Ive fished creeks for a long time with spinners, small cranks, and jigs only. Using ultralight spinning gear. I caught tons of fish and occasionaly some up to 16 inches.

I switched to Buzzbaits, 4 inch black senkos, 4 inch black sickletail powerworms texas rigged with a 1/16 oz weight. Sometimes a skitterpop. 
all on 10lb test baitcast gear. Fished in pools and riffles, and the same places as usual.

THE RESULT ___ I only catch about a third of the fish that I used too.
averaging from 10 - 18 inches and several up to 21 inches.

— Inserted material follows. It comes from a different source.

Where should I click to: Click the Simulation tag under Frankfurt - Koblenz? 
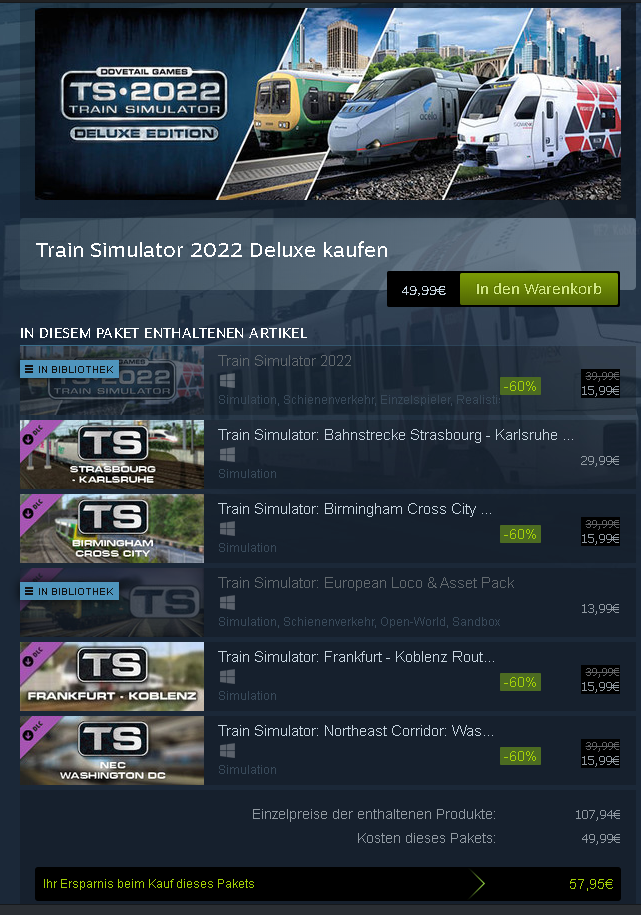pos(248,696)
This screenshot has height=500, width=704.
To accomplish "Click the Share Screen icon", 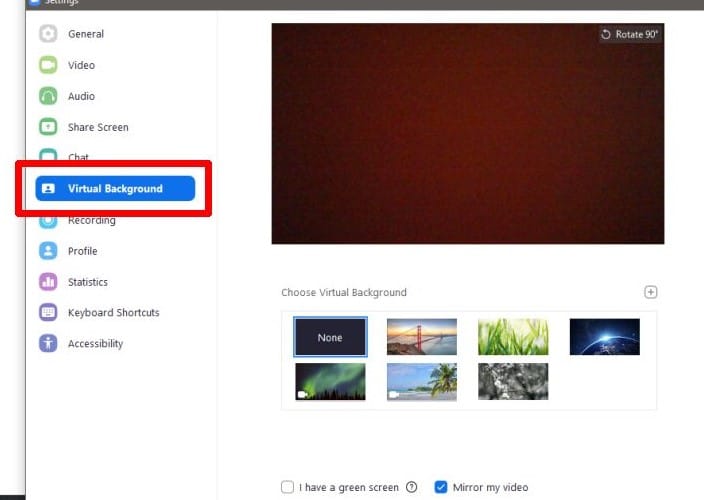I will coord(48,127).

The thing is big fish like bigger bulkier lures, and smallies aren't shy at all about smashing a buzzbait in the middle of a shallow riffle.


----------



## footballnfishin (Feb 24, 2006)

i have been fishing both of the darby creeks b/c i live on the little this year i found a lot of success w/ bright colored rooster tails u will get a lot of rock bass w these and small mouth but traditonally i like the pumpkin seed and watermelon zoom u can put a rattle inside and it works very well


----------



## tcba1987 (Jun 22, 2004)

i throw many of the same baits mentioned already here , youve got some great advice from the guys !! 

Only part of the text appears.